The week of my birthday I had requested 5 days off of work. I requested it off because I had some plans. Plans that all got shot starting when my car got towed. It got towed because apparently the parking spot I had been parking in for over a month (and the guy that lives where I live now parked there for over a year!) is not a "proper" parking spot. So without warning of any kind, they just towed it. It cost me $250 to get it out. I didn't have all the money at the time and so thankfully my church community was able to pay most of it, but I still had to fork out what money I had. Because of that, I didn't have enough money to go to Sonshine festival and I missed my ride there anyway. So I ended up spending 5 days all by myself at home. I have not felt so bored or lonely in such a long time. I never just am at home sitting around doing nothing. But for those 5 days I pretty much was. I mostly sat at the computer and did a lot of website work, most of which I spent re-doing The Journey House Church Network website. Check it out!
But even when those 5 days ended and I have began to work 40 hours a week again, I still feel disconnected. I haven't had my triad for a week or two now. I haven't been in touch with people very much. Mostly I've just been going to work, coming home, sitting in front of a t.v. or computer, and then going to bed. That's pretty much it. The people I live with are awesome and I've been spending quite a bit of time with them, but I feel like I have been isolating myself from the outside world, and I long to break out!
I feel like I realized that most of the world lives this way. They just go to work, come home, and sit in front of a t.v. or computer for the rest of the evening until bed time. Then they wake up and do it all over again. And they don't hardly get out; go for a walk outside; go to Caribou and read a book; meet a friend in the park; go golfing with buddies; sit and talk with a friend that needs encouragement; mentor a child; volunteer at a non-profit or at church.

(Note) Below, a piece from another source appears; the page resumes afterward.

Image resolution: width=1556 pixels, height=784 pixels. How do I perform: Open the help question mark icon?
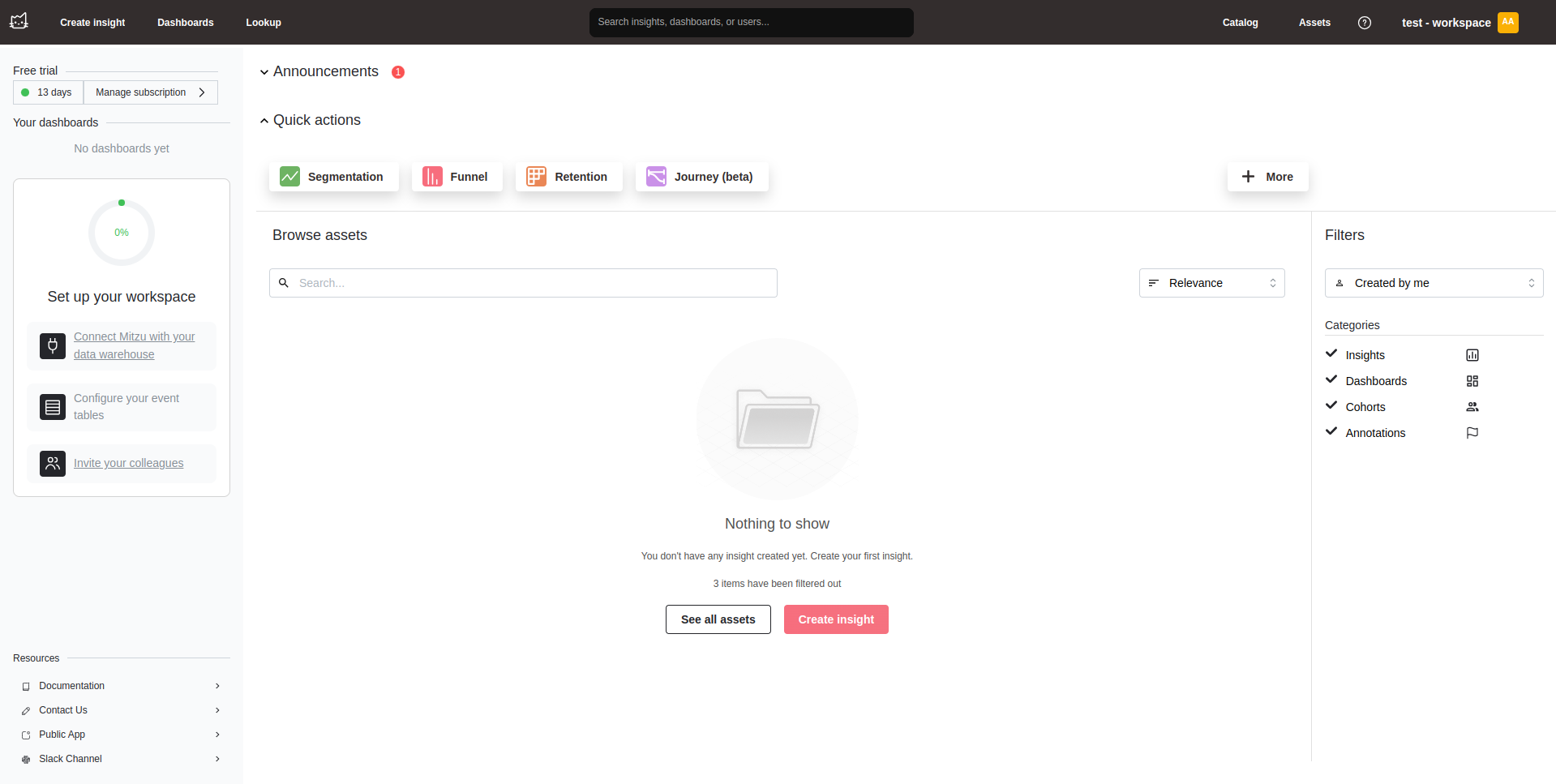pyautogui.click(x=1364, y=22)
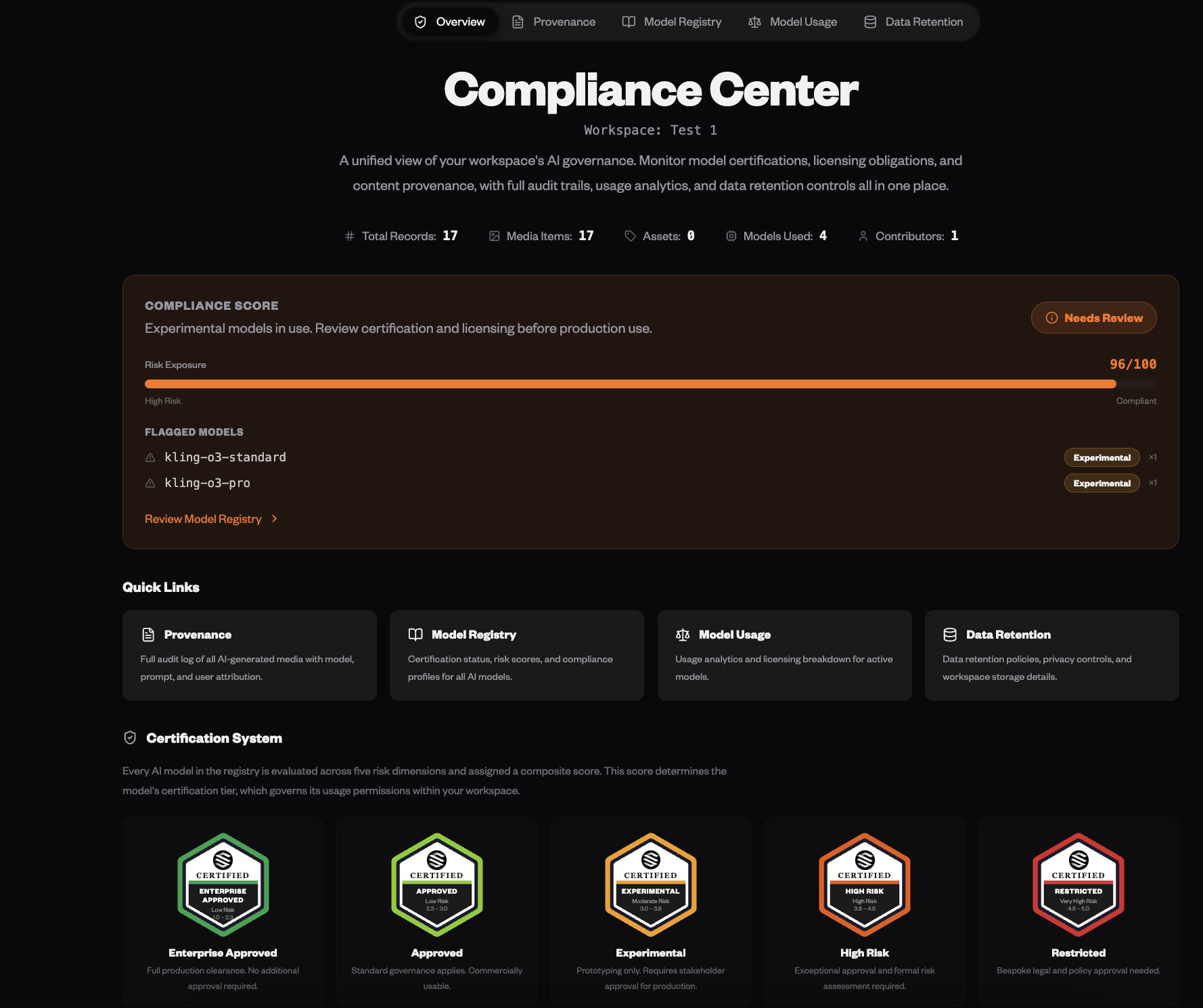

I'm not saying that no one ever does these things. But it just seems like most people live their own little secluded lives. I think it's boring, and the past week I have been living this way and so I have felt very disconnected from my community and the rest of the world. It's just a boring life to me. Who would want to read or watch (if your life was filmed) that kind of story? Not me.
I read a book a little wile back titled A Million Miles In A Thousand Years by Donald Miller. I highly encourage you and suggest to you to read it. It's a book about life story. It's written around Don's life, but he talks about going from living a normal boring life, to an inspiring and meaningful life. And with that, I no longer want to live a normal American life. I want to live out of the ordinary. I want to be radical and live a life living out my dreams and passions! And I want to change lives. And I know a lot of people reading this may be thinking "Yeah right! Good luck" but really, it's a life that I truly can live.
So, with all of that, I think it's time I get out of this slump of being disconnected that I've been in and start living again!